◆ **Study questions**
- 1) Answer these questions using the text about state bills based on Section 2706 of the ACA:
(a) Which New Mexico state senator introduced S-190?
(b) What is the number of the bill Joseph McNamara introduced in Rhode Island?
(c) Which two specialties are named as examples of those covered by measures the New Mexico bill would remove?
- 2) Carry on the text about state bills based on Section 2706 of the ACA, picking up after its final sentence.

◆ **Text passage**
-*-*-
In the absence of action by their own state health insurance regulators to push health insurer compliance with Section 2706 of the ACA, some state lawmakers are introducing legislation that borrows directly from Section 2706 in order to remove discrimination against integrative and other licensed healthcare professionals in their states.
Lawmakers in both New Mexico and Rhode Island introduced legislation this month into their respective legislatures. New Mexico Democratic state senator Mary Kay Papen introduced S-190, and in Rhode Island, Democratic representative Joseph McNamara introduced H-5046.
Both these bills embody the intent of and quote directly from the language of Section 2706. As written in the Rhode Island bill:
“This act would prohibit a group health plan and a health insurance issuer from discriminating with respect to participation under the plan or coverage against any health care provider who is acting within the scope of that provider’s license or certification under applicable state law.”
The New Mexico bill would remove from its statutes previously adopted measures crafted for specific specialties such as chiropractic and acupuncture, since S-190 adopts the 2706 prohibition against excluding any licensed provider.
-*-*-
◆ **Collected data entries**
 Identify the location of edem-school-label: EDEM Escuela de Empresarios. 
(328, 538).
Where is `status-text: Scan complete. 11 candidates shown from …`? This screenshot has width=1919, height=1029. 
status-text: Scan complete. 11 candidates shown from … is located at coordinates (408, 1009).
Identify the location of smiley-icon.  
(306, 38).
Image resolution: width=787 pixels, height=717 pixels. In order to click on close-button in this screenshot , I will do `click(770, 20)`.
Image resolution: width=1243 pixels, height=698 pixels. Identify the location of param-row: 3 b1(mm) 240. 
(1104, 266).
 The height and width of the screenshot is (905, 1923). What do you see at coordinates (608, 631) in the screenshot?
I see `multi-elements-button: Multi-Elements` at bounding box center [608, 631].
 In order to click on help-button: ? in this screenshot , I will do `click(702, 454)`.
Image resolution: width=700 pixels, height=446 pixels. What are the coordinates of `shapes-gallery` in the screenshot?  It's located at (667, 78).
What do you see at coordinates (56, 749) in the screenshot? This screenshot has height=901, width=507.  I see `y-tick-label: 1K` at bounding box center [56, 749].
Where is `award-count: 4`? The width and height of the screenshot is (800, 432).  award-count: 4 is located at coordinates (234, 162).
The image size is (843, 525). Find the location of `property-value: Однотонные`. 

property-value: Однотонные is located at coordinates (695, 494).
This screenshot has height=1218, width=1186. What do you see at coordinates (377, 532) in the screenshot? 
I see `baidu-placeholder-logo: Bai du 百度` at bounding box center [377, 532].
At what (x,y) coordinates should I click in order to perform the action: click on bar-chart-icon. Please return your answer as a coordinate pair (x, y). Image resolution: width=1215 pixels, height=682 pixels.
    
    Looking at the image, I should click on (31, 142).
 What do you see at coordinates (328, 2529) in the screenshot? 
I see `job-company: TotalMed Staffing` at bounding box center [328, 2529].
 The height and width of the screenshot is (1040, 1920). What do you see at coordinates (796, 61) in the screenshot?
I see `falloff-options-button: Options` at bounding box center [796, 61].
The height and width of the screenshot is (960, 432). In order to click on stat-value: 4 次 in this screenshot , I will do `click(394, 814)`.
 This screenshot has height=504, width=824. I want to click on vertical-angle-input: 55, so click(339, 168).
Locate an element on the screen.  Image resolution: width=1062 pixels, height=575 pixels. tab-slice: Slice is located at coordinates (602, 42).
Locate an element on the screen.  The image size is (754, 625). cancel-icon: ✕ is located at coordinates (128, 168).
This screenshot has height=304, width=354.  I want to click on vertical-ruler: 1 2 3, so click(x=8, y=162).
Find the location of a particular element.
-*-*-
◆ **Results in order**
- 1)
(a) Mary Kay Papen
(b) H-5046
(c) Chiropractic and acupuncture

- 2)
At this time neither bill includes any penalties or remedies for non-compliance, a feature that is being considered in other states’ initiatives. The absence of enforcement measures has been considered a shortcoming of Section 2706 since its adoption.
It is not yet clear how the bills will fare during these states’ legislative sessions, but they do reflect strong interest these two states (others are also developing similar language) to end the discrimination that licensed providers have faced historically. When properly adopted by the insurers, these provisions will open access to integrative providers on an equitable financial basis, which has long restricted use of most integrative therapies to those who can afford to pay for them out of pocket.
There will be more development on state-based action in 2015.